(Source records)
>>>

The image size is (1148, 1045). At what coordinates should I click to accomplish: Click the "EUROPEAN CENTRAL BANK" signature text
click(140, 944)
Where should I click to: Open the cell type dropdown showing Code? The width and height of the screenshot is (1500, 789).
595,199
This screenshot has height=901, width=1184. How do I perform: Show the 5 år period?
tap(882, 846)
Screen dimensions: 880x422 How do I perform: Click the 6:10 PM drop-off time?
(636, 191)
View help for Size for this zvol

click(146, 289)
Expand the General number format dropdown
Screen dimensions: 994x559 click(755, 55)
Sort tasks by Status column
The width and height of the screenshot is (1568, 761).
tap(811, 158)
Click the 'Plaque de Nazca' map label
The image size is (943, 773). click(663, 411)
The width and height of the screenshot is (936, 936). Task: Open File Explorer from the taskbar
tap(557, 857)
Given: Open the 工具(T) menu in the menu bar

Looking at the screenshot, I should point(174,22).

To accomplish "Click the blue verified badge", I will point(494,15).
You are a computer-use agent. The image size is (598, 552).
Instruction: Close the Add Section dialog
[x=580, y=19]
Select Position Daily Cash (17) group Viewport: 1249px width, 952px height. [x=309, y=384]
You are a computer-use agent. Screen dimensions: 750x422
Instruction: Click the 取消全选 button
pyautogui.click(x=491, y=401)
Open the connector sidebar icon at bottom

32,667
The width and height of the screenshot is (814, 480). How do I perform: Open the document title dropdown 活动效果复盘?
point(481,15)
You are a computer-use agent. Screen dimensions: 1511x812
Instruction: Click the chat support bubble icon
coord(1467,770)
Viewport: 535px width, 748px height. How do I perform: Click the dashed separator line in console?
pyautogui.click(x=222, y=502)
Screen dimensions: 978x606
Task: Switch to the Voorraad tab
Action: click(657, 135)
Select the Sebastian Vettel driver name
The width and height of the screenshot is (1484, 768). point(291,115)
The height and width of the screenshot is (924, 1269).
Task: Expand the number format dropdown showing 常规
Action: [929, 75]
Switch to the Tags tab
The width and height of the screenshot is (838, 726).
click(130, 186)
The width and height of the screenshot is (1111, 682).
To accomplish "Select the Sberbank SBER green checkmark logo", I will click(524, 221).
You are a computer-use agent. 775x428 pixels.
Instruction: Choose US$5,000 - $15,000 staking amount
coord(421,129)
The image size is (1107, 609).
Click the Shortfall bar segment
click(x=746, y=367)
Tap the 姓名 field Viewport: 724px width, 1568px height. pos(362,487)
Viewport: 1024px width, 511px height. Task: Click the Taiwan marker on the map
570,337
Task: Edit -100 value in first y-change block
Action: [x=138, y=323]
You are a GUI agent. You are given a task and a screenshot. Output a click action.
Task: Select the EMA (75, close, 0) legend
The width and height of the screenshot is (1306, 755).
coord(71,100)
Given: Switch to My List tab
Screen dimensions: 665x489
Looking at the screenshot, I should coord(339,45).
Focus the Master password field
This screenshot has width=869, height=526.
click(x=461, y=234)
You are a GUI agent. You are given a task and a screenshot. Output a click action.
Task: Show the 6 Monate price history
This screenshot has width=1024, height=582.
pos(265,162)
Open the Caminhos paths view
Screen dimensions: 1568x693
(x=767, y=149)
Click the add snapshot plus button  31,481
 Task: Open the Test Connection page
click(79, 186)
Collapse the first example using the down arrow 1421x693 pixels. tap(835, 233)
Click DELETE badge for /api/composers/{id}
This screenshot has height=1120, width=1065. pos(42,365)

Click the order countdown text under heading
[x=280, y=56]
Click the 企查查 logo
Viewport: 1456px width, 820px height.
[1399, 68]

<<<

--- Exercise prompt ---
Above are the records. Print exactly, and only, the lines from the line with "Given: Open the 工具(T) menu in the menu bar" to the line with "You are a computer-use agent. Screen dimensions: 750x422", both inclusive.

--- Output for this task ---
Given: Open the 工具(T) menu in the menu bar

Looking at the screenshot, I should point(174,22).

To accomplish "Click the blue verified badge", I will point(494,15).
You are a computer-use agent. The image size is (598, 552).
Instruction: Close the Add Section dialog
[x=580, y=19]
Select Position Daily Cash (17) group Viewport: 1249px width, 952px height. [x=309, y=384]
You are a computer-use agent. Screen dimensions: 750x422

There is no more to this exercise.